Additionally, North Korea may use its small presence in Latin America to do us harm while also looking to develop expanded economic and diplomatic partnerships. We remain concerned that Pyongyang could use its limited footprint in the region to collect or plot against us. Given the permissive environment in the region, North Korean efforts to generate revenue, and its history of working with supporters like Cuba to circumvent sanctions, North Korea is likely to engage in some form of illicit activity in Latin America.

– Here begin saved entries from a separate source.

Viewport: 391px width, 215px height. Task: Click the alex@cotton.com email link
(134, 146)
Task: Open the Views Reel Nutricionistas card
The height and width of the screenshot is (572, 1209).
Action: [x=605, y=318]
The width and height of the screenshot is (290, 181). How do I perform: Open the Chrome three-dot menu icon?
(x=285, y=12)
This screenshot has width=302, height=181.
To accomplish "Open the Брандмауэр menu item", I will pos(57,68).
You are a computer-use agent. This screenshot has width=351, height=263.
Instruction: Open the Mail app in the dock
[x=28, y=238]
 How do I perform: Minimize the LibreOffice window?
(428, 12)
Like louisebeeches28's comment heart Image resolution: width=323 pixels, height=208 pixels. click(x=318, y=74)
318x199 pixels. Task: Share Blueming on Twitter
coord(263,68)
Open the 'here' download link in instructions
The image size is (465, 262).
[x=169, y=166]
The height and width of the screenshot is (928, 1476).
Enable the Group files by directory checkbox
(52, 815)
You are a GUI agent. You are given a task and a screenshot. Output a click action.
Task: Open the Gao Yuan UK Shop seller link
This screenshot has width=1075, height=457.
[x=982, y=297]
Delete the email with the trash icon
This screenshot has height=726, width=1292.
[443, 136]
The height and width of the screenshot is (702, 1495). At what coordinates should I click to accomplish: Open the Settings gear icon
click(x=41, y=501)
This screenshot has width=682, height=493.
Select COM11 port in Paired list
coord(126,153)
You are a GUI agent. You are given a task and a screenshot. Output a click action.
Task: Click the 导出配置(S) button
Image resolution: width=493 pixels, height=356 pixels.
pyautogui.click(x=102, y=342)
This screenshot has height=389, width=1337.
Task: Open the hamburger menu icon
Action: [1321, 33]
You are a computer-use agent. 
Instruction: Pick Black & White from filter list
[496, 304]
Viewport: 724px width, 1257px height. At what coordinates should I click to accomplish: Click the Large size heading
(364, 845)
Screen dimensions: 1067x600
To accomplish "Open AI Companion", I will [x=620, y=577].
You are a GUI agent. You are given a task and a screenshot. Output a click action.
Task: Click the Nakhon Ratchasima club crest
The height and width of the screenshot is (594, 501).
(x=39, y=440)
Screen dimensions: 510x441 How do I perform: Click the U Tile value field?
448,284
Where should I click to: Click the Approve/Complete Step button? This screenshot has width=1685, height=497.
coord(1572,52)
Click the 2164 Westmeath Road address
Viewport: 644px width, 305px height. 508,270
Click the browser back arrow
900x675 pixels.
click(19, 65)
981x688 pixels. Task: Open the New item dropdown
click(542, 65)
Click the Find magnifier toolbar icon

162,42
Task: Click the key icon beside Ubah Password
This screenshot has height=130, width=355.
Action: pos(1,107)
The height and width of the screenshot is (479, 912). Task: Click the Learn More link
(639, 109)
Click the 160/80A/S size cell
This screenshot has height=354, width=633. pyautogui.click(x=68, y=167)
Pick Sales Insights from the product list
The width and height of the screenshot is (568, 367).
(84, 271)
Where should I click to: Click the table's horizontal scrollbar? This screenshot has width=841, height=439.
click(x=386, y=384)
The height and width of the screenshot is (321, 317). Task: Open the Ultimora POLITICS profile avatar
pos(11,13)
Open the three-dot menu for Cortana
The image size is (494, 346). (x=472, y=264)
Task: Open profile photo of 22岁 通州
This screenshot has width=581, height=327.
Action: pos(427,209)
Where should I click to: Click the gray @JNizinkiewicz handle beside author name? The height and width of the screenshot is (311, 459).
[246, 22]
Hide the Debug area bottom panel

Challenges to U.S. interests are not limited to extra-hemispheric actors. From a national security standpoint, Cuba has demonstrated clear intent to target U.S. interests through collection, surveillance, and counterintelligence activities in countries throughout the region. It has also demonstrably failed in its international obligation to protect diplomatic personnel. The planned political transition this spring is unlikely to change Cuba’s approach, diminish the military’s position of influence, or alter continued cooperation with Russia, China, and even North Korea on a range of security, political, and economic issues. Cuba’s negative influence in Venezuela—notably through its intelligence service and Armed Forces, which play key advisory roles shaping Venezuelan domestic policy —is evident in the Maduro regime’s increasingly authoritarian tactics and human rights abuses. This relationship is symbiotic, as Cuba receives oil and financial support in exchange for keeping the Maduro regime afloat.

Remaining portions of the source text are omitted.